# Task list:
A – In the forum thread about returning an ambulance blanket, how many weddings has Ambulance control at Waterloo reportedly arranged?
B – Continue the forum thread about returning an ambulance blanket from where it stops.

# Source extract:
I have an ambulance blanket, may be slightly soiled but as is red am not sure, in my car in a clinical waste bag. There was nobody at the ambulance station when I went to return it this afternoon (I acquired it at a BBA this morning). But I did have ulterior motives for returning it to that particular station; I think it is where the crew came from and I quite fancy one of the paramedics. Is that unprofessional?Cxx
seems fair to me, bit extreem to nick clinical waste though :S
And the sticky back plastic and the washing up bottle.
Well… If you are in London you can write off to Ambulance control at Waterloo, give them details of the job and let them know why you want to get in touch with the crew and they will arrange it.Apparently they have arranged two or three weddings via this route.
…I'm still waiting though…
… enjoy the weedings or even weddings!… and so long as the blankets aren't itchy! The red ones are fine, it's the blackish-grey coloured woolly ones that are horrid. Do they still have them?

# Supplied information:
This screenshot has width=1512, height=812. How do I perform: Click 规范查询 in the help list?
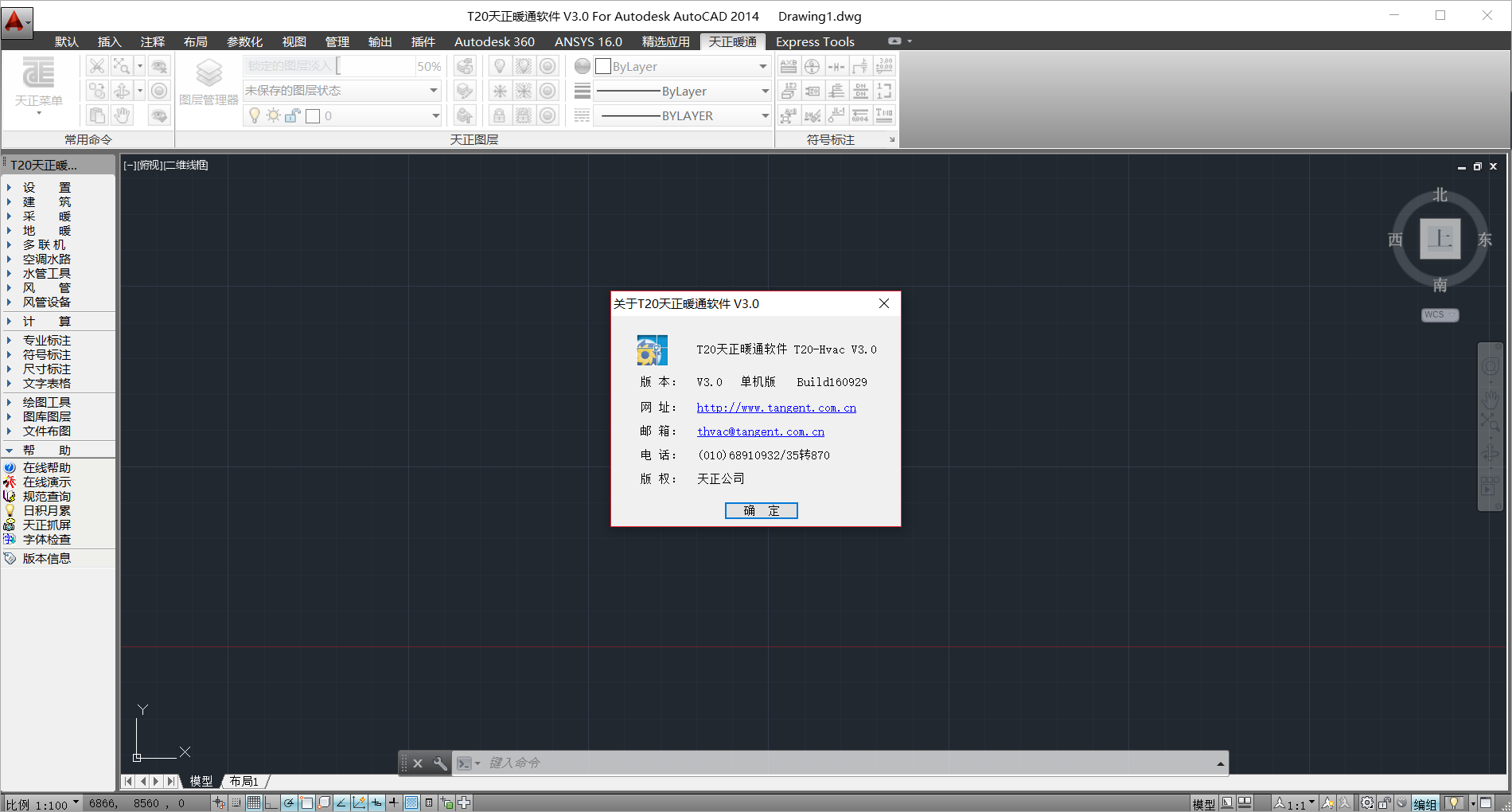(x=46, y=497)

# Responses to the tasks:
A – Two or three.

B –
LOL, I didn't nick clinical waste! I'm a midwife and when I got to the BBA, I'd told them to stay at home and not transfer as I was on my way and I'd deliver the placenta etc at home. So I did the necessaries and checked the woman didn't need transferring but she was covered with the blanket and they said 'oh, just return it to a hospital A and E sometime' so when I went back that afternoon to do her postnatal check I took a clinical waste bag (so if it had ming on it, it didn't ming on my car) and rescued said blanket. HAHAHA!
I love your blog, but Im a bit pi$$ed about the nurse comment. Thats not “what we're for” !
Yes, it is. (And I can say this because I'm still a nurse)Because who else is supposed to care for the cleanliness of their patient?
The problem is, that nurses don't 'nurse' anymore – they write assessments, evaluations, reports. They do research and plan care. They write the care-plan that says “Patient needs assistance with washing”, but they won't be the ones actually washing the patient. They do all the other stuff, and now it seems that no-one 'nurses'.
That's what HCAs are for? So nurses become administrators, while HCAs take up the nurses role.
Which is why some nurses 'leave' nursing and become HCAs, because that is the job that they want to do.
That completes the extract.